# WORK TO COMPLETE
Only the lines from the one that includes "The width and" through the last line below belong in the reply, copied exactly and without pictures.

Records excerpted from a collection:
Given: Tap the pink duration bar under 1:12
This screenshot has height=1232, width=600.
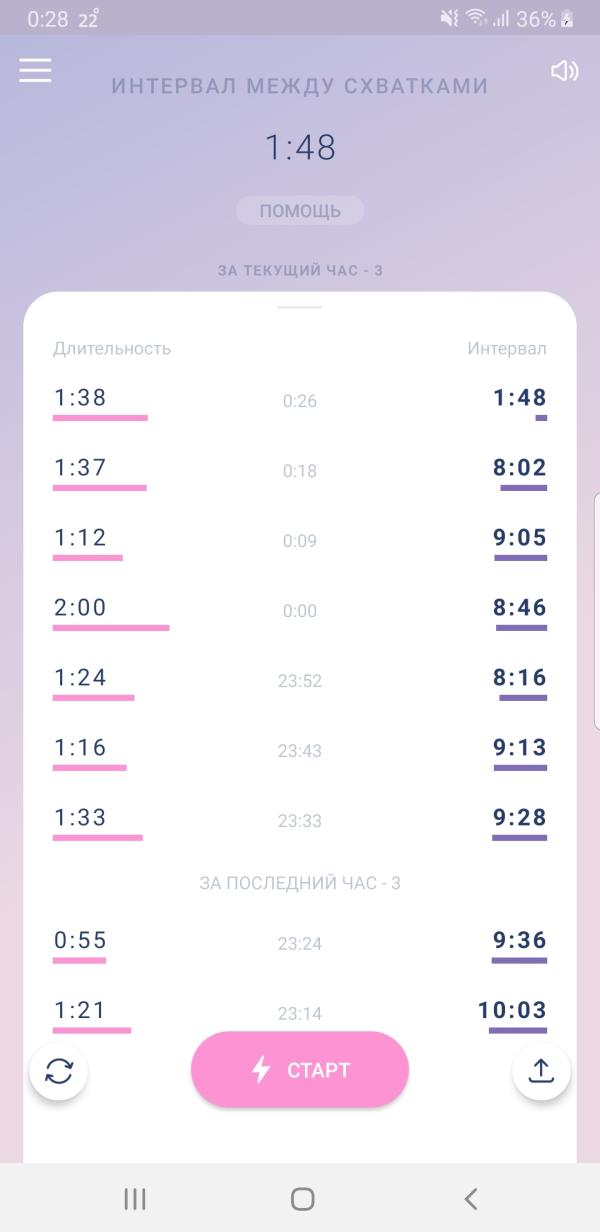Looking at the screenshot, I should coord(88,558).
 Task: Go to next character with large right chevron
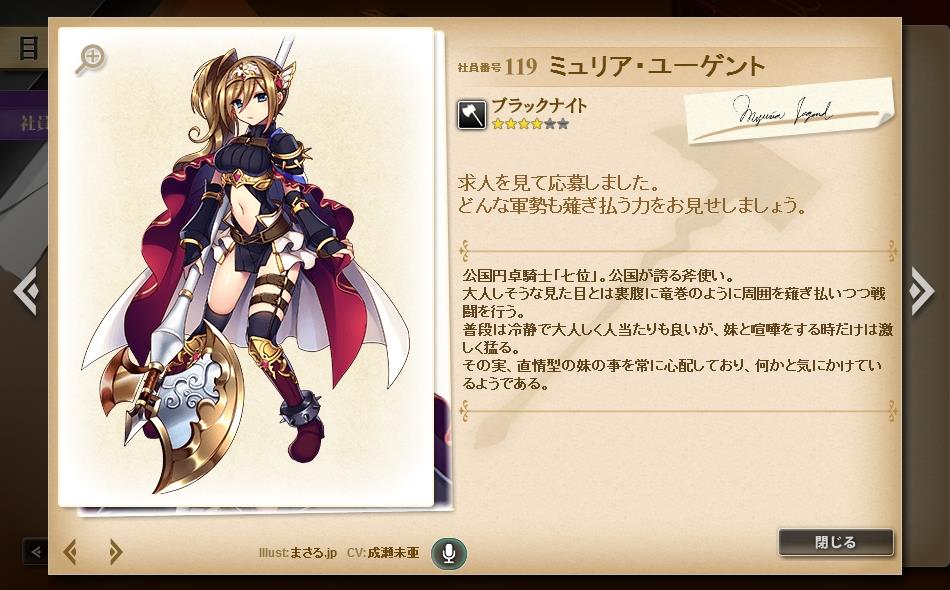click(x=922, y=291)
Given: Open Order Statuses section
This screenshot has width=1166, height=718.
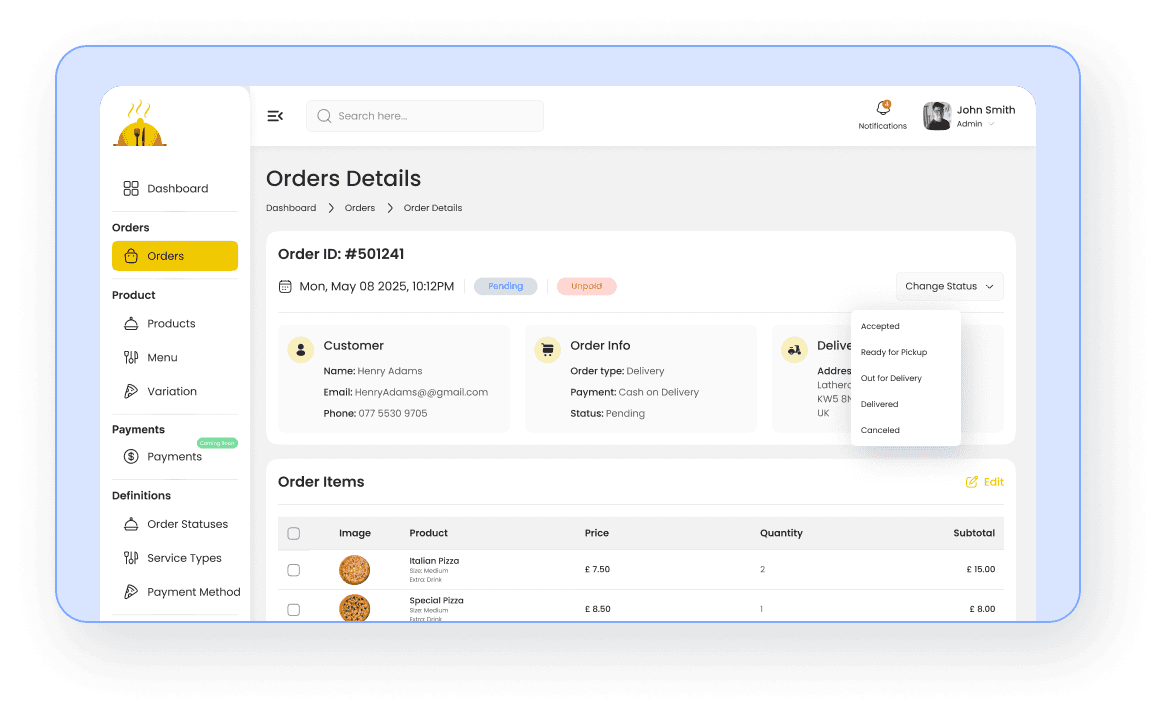Looking at the screenshot, I should click(131, 523).
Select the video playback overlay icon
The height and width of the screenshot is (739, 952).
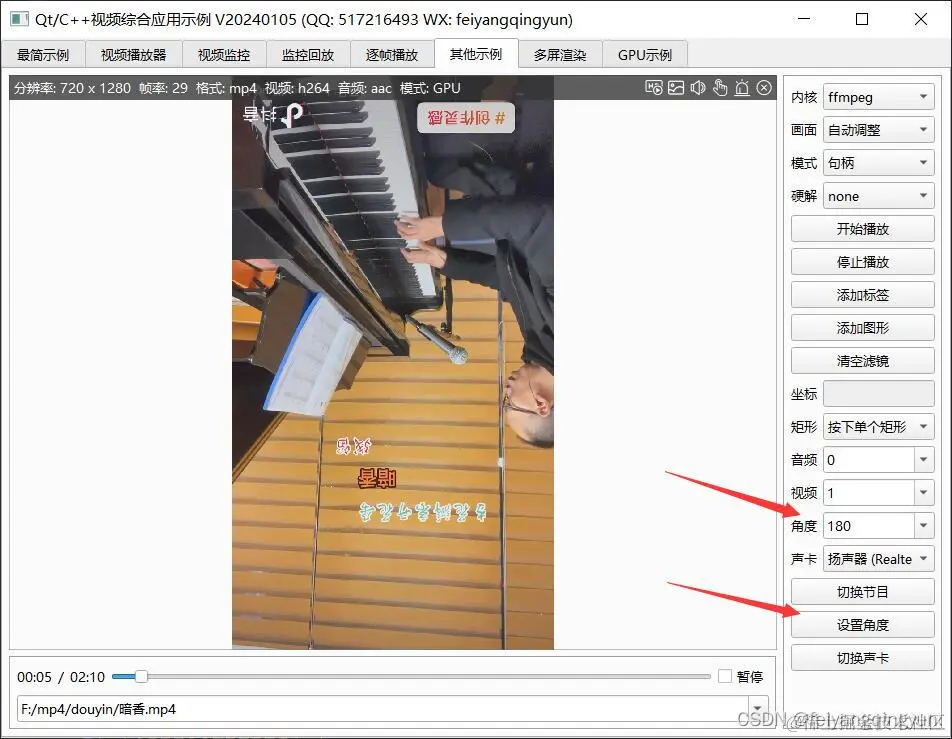pos(653,88)
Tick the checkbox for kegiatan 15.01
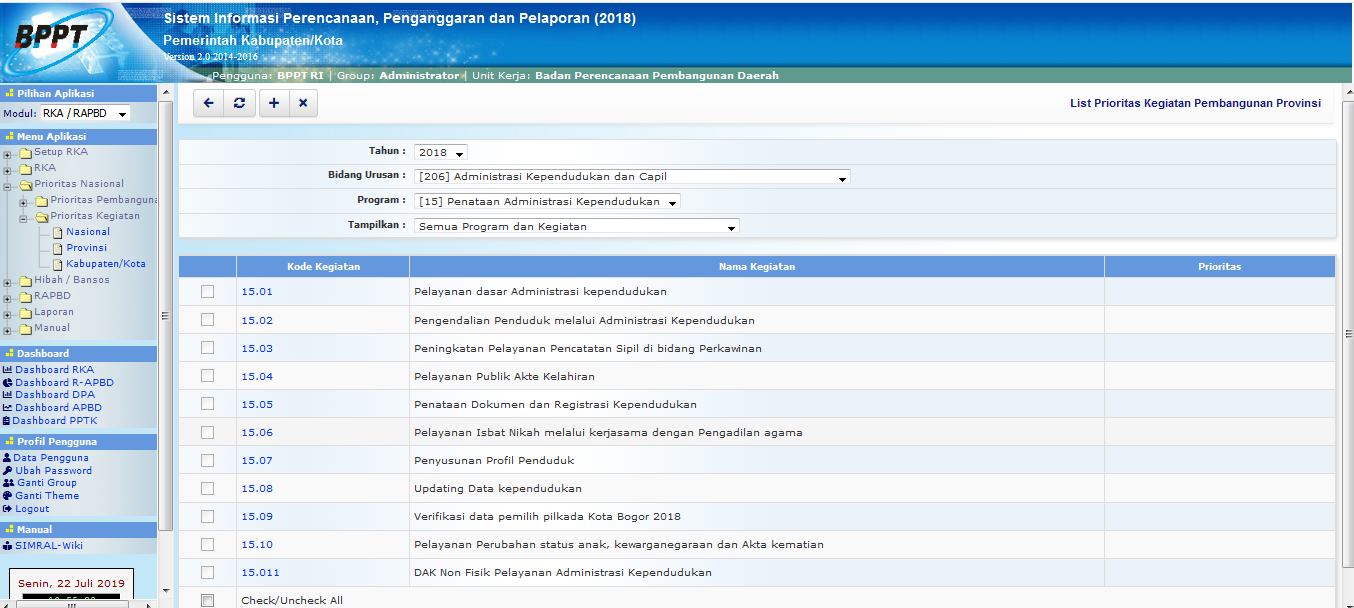This screenshot has width=1354, height=608. [x=207, y=292]
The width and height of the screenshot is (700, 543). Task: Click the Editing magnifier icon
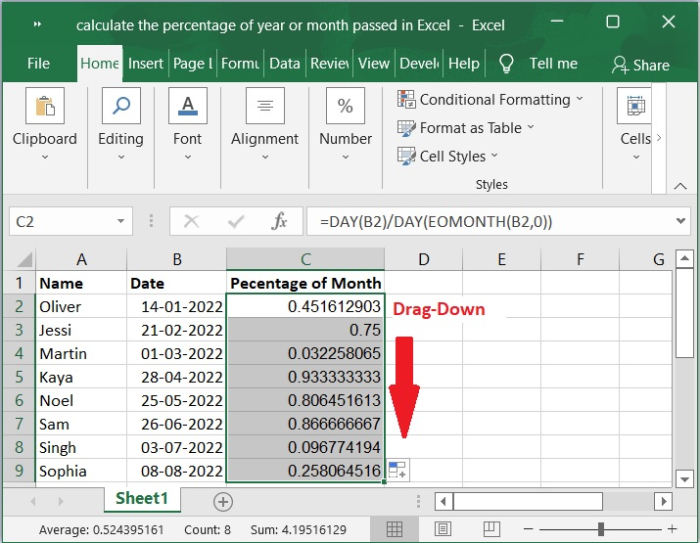(120, 107)
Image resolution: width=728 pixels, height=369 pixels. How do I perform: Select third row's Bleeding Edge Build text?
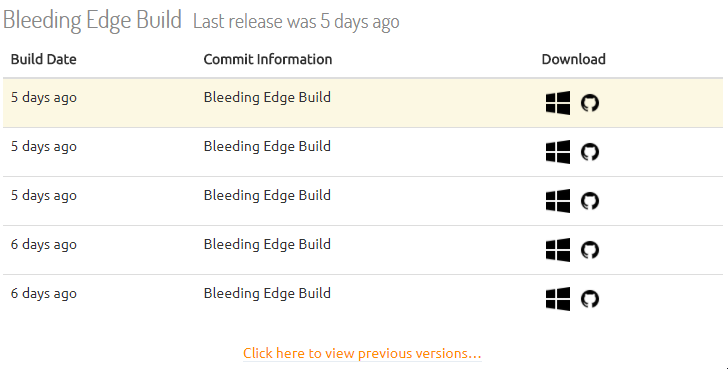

# OUTPUT
The width and height of the screenshot is (700, 543). Task: Click the Editing magnifier icon
(120, 107)
Image resolution: width=728 pixels, height=369 pixels. How do I perform: Select third row's Bleeding Edge Build text?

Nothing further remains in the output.